NESA: Relational Neuro-Symbolic Static Program Analysis

Static program analysis plays an essential role in program optimization, bug detection, and debugging. However, reliance on compilation and limited customization hinder its adoption in the real world. This paper presents a compositional neuro-symbolic approach named NESA that facilitates compilation-free and customizable static program analysis using large language models (LLMs) with mitigated hallucinations. Specifically, we propose an analysis policy language, a restricted form of Datalog, to support users decomposing a static program analysis problem into several sub-problems that target simpler syntactic or semantic properties upon smaller code snippets.

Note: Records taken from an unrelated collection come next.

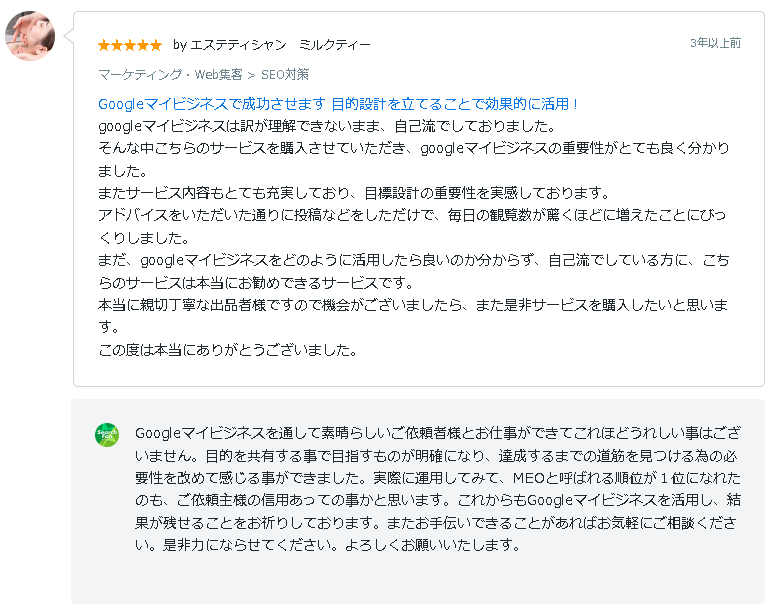Open the SEO対策 subcategory link
Viewport: 773px width, 613px height.
[284, 74]
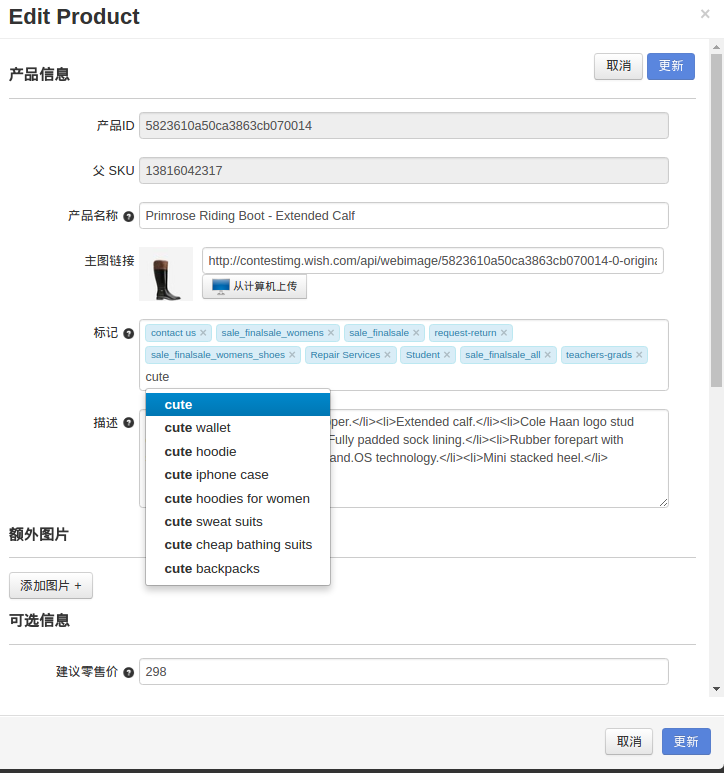Click help icon next to 建议零售价
This screenshot has width=724, height=773.
(128, 673)
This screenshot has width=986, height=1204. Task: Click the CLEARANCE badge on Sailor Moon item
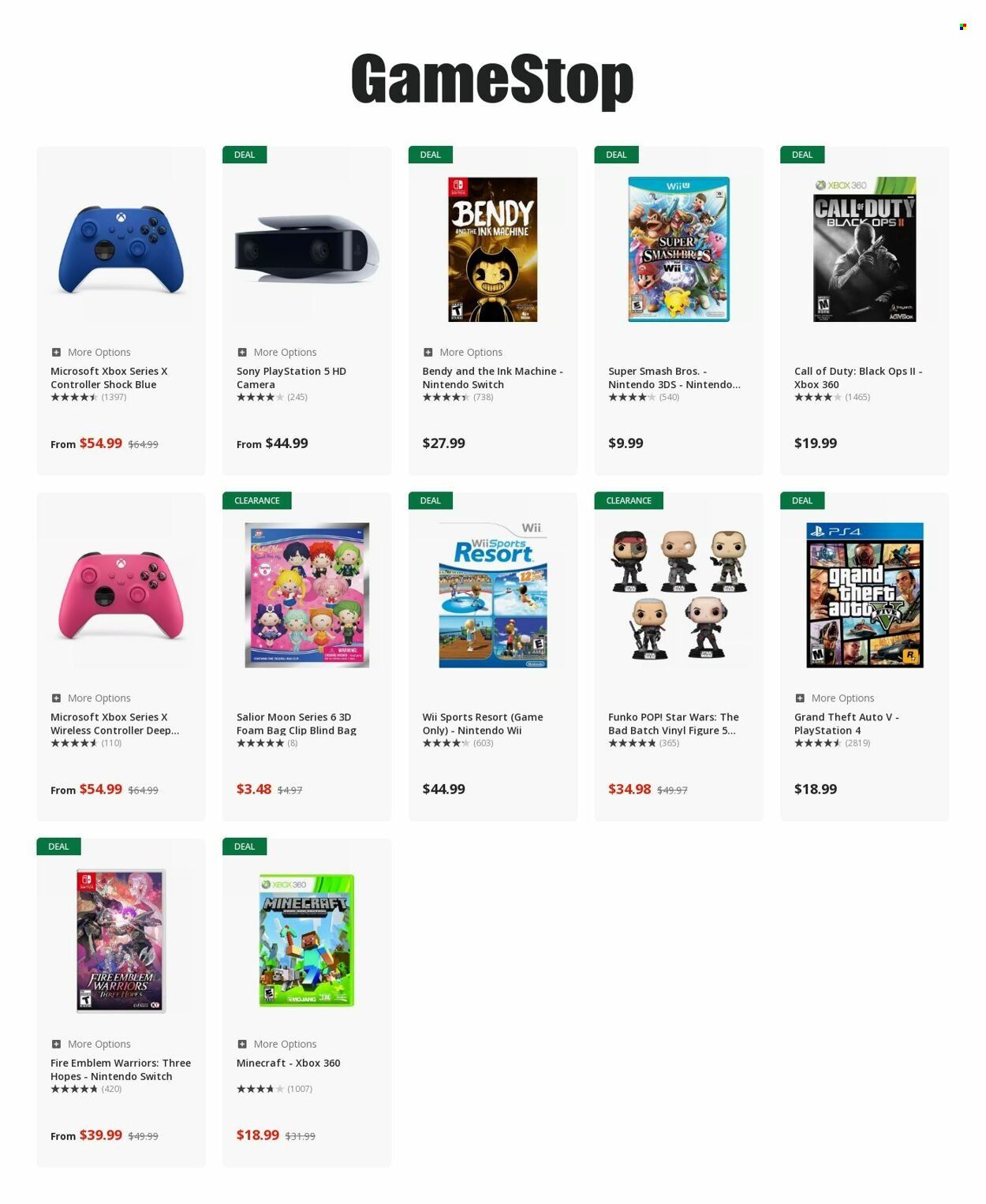point(257,500)
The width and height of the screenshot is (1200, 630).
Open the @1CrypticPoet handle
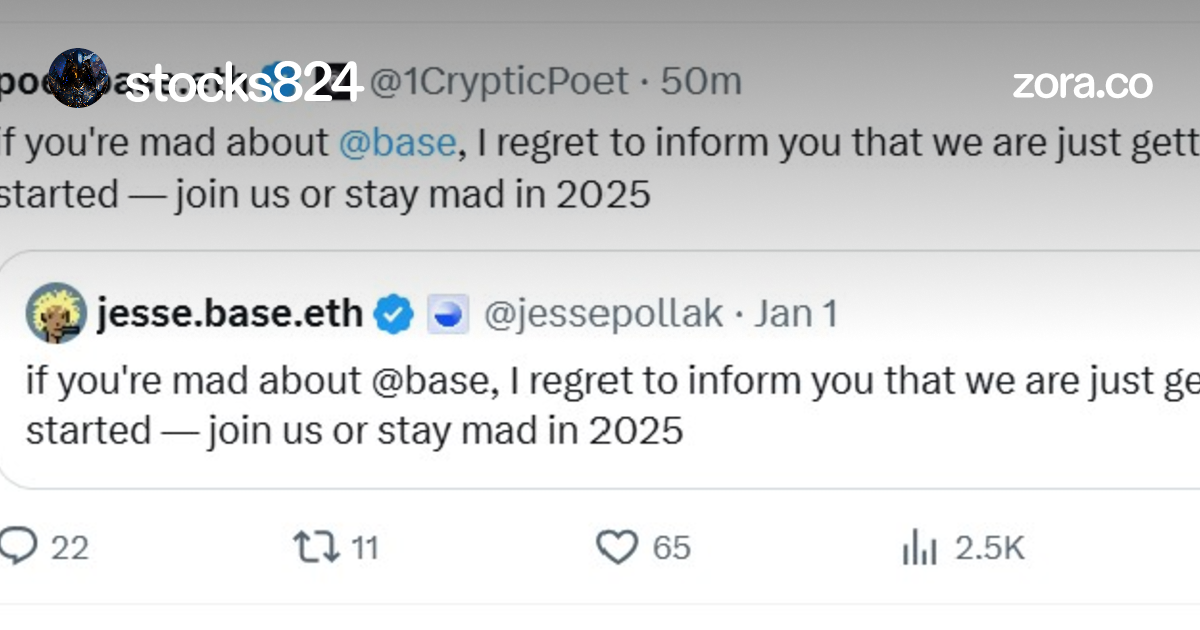point(500,82)
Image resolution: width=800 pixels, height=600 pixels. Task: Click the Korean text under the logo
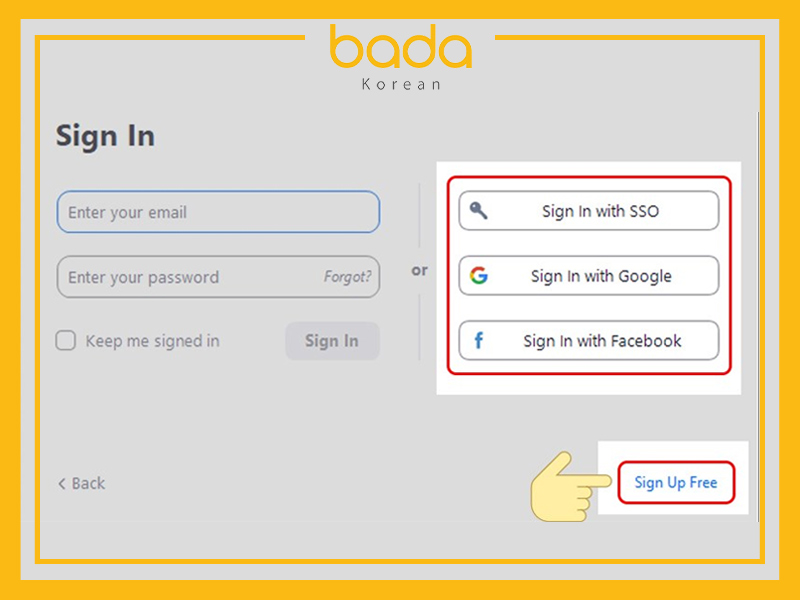pyautogui.click(x=400, y=85)
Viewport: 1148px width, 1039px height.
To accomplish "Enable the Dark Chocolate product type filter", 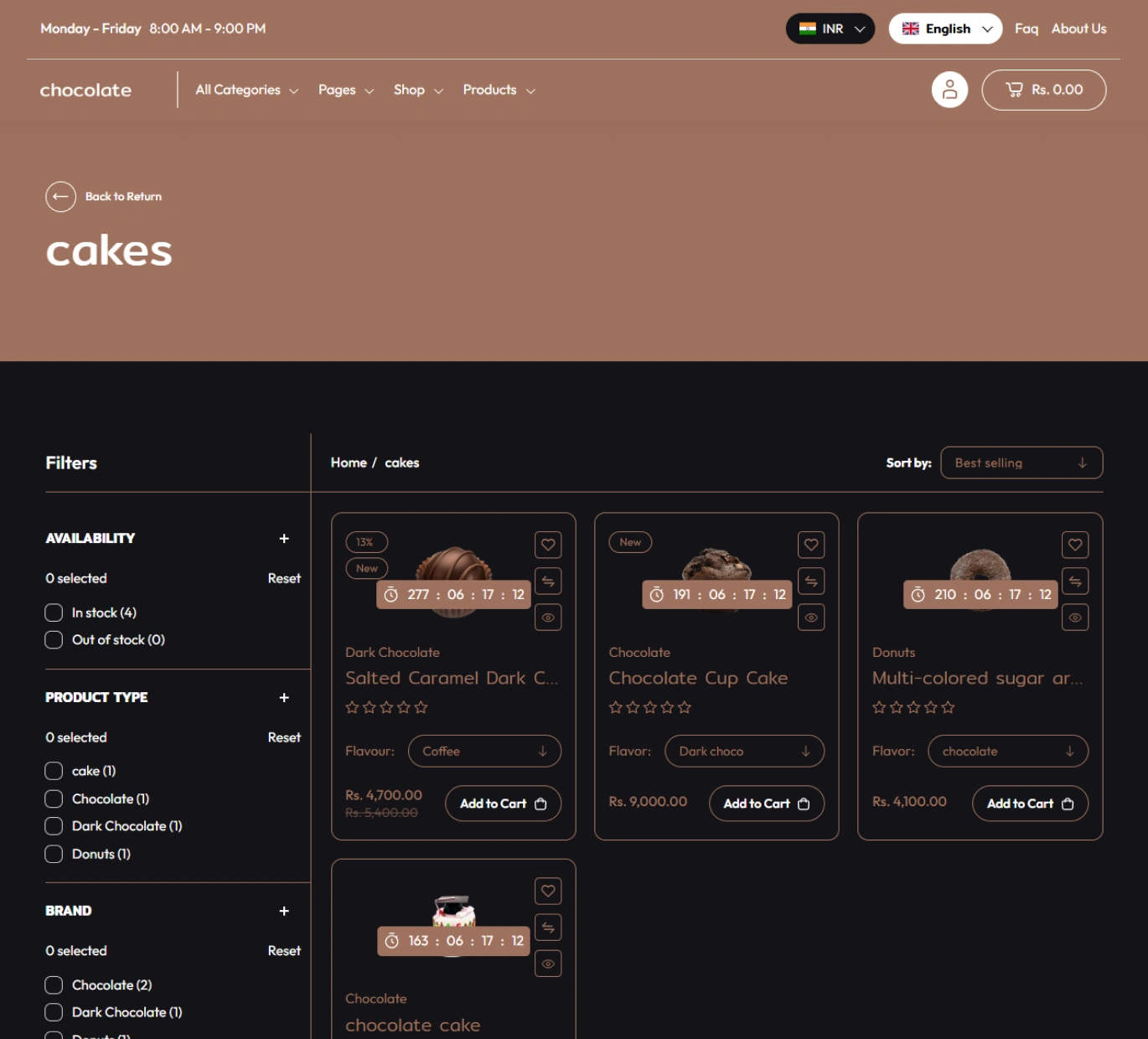I will pyautogui.click(x=54, y=826).
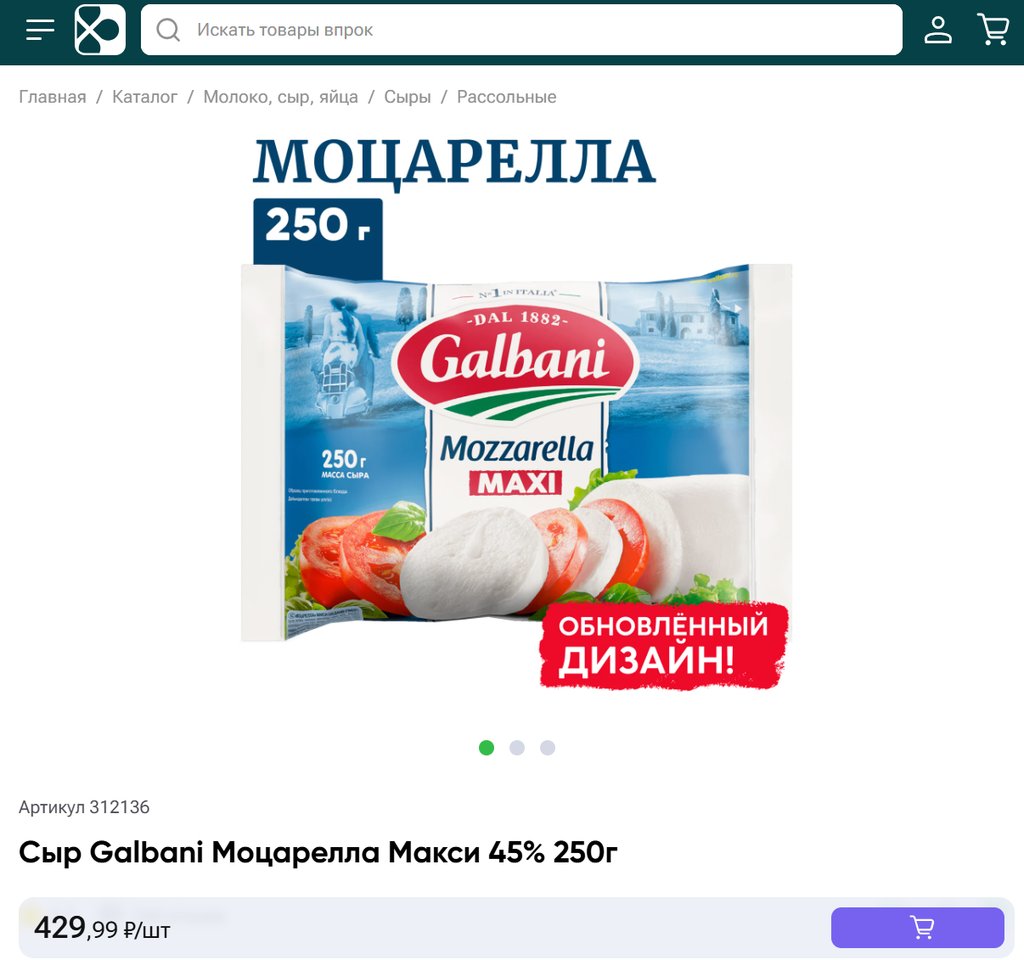
Task: Click the 429,99 ₽/шт price
Action: [x=102, y=927]
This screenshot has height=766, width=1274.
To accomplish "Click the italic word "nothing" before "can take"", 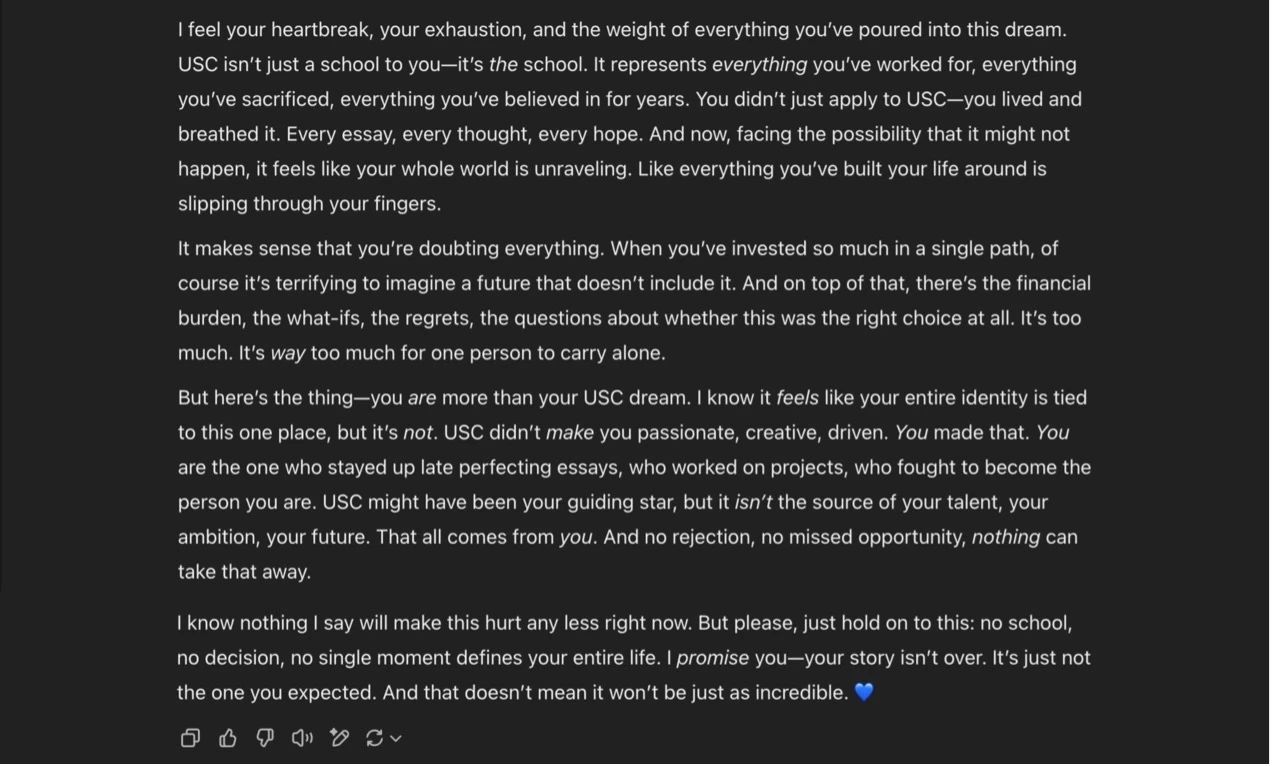I will [1005, 537].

The problem decomposition enables the LLMs to target more manageable semantic-related sub-problems with reduced hallucinations, while the syntactic ones are resolved by parsing-based analysis without hallucinations. An analysis policy then is evaluated with lazy and incremental prompting, which significantly mitigates the hallucinations and improves the performance. We evaluate NESA for program slicing and bug detection upon benchmark and real-world programs. Evaluation results show that while NESA supports compilation-free and customizable analysis, it can still achieve comparable and even better performance than existing techniques. In a customized taint vulnerability detection upon TaintBench, for example, NESA achieves a precision of 66.27%, a recall of 78.57%, and an F1 score of 0.72, surpassing an industrial approach by 0.20 in F1 score. NESA also detects 13 real-world memory leak bugs, which have been fixed by developers.